- **Exercise brief**: Set the data down once more, exactly as it is written.

- **Excerpted records**:
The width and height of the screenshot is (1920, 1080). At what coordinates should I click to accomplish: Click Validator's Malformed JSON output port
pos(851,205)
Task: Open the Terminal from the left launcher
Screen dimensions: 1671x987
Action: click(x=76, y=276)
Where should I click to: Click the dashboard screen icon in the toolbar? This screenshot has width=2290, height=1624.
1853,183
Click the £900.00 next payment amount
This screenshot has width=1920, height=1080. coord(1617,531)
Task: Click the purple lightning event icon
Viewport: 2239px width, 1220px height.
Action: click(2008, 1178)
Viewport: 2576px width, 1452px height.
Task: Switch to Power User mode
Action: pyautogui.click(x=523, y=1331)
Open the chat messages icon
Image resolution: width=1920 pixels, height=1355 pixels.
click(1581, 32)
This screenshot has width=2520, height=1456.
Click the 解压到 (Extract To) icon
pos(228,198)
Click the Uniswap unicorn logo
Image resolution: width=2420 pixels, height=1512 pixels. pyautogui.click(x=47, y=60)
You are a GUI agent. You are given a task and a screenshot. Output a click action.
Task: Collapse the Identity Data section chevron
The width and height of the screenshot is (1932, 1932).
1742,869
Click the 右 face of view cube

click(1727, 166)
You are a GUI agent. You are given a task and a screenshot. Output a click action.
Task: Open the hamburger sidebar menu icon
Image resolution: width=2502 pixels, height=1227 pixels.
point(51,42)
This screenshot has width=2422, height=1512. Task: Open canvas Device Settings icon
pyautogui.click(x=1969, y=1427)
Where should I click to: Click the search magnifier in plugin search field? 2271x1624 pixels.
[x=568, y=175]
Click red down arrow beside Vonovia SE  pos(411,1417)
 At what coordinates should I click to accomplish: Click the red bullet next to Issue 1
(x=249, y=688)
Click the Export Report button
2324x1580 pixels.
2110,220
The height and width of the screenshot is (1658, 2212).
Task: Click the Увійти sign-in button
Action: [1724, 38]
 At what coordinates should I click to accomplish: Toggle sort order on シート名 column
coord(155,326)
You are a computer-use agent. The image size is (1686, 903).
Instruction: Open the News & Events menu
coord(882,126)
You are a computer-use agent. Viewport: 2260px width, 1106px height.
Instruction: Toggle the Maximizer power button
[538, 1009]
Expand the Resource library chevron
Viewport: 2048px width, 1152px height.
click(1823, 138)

- **Answer to the exercise**:
The width and height of the screenshot is (1920, 1080). At what coordinates should I click to accomplish: Click Validator's Malformed JSON output port
pos(851,205)
Task: Open the Terminal from the left launcher
Screen dimensions: 1671x987
Action: click(x=76, y=276)
Where should I click to: Click the dashboard screen icon in the toolbar? This screenshot has width=2290, height=1624.
1853,183
Click the £900.00 next payment amount
This screenshot has width=1920, height=1080. coord(1617,531)
Task: Click the purple lightning event icon
Viewport: 2239px width, 1220px height.
Action: click(2008, 1178)
Viewport: 2576px width, 1452px height.
Task: Switch to Power User mode
Action: pyautogui.click(x=523, y=1331)
Open the chat messages icon
Image resolution: width=1920 pixels, height=1355 pixels.
click(1581, 32)
This screenshot has width=2520, height=1456.
Click the 解压到 (Extract To) icon
pos(228,198)
Click the Uniswap unicorn logo
Image resolution: width=2420 pixels, height=1512 pixels. pyautogui.click(x=47, y=60)
You are a GUI agent. You are given a task and a screenshot. Output a click action.
Task: Collapse the Identity Data section chevron
The width and height of the screenshot is (1932, 1932).
1742,869
Click the 右 face of view cube

click(1727, 166)
You are a GUI agent. You are given a task and a screenshot. Output a click action.
Task: Open the hamburger sidebar menu icon
Image resolution: width=2502 pixels, height=1227 pixels.
point(51,42)
This screenshot has width=2422, height=1512. Task: Open canvas Device Settings icon
pyautogui.click(x=1969, y=1427)
Where should I click to: Click the search magnifier in plugin search field? 2271x1624 pixels.
[x=568, y=175]
Click red down arrow beside Vonovia SE  pos(411,1417)
 At what coordinates should I click to accomplish: Click the red bullet next to Issue 1
(x=249, y=688)
Click the Export Report button
2324x1580 pixels.
2110,220
The height and width of the screenshot is (1658, 2212).
Task: Click the Увійти sign-in button
Action: [1724, 38]
 At what coordinates should I click to accomplish: Toggle sort order on シート名 column
coord(155,326)
You are a computer-use agent. The image size is (1686, 903).
Instruction: Open the News & Events menu
coord(882,126)
You are a computer-use agent. Viewport: 2260px width, 1106px height.
Instruction: Toggle the Maximizer power button
[538, 1009]
Expand the Resource library chevron
Viewport: 2048px width, 1152px height.
click(1823, 138)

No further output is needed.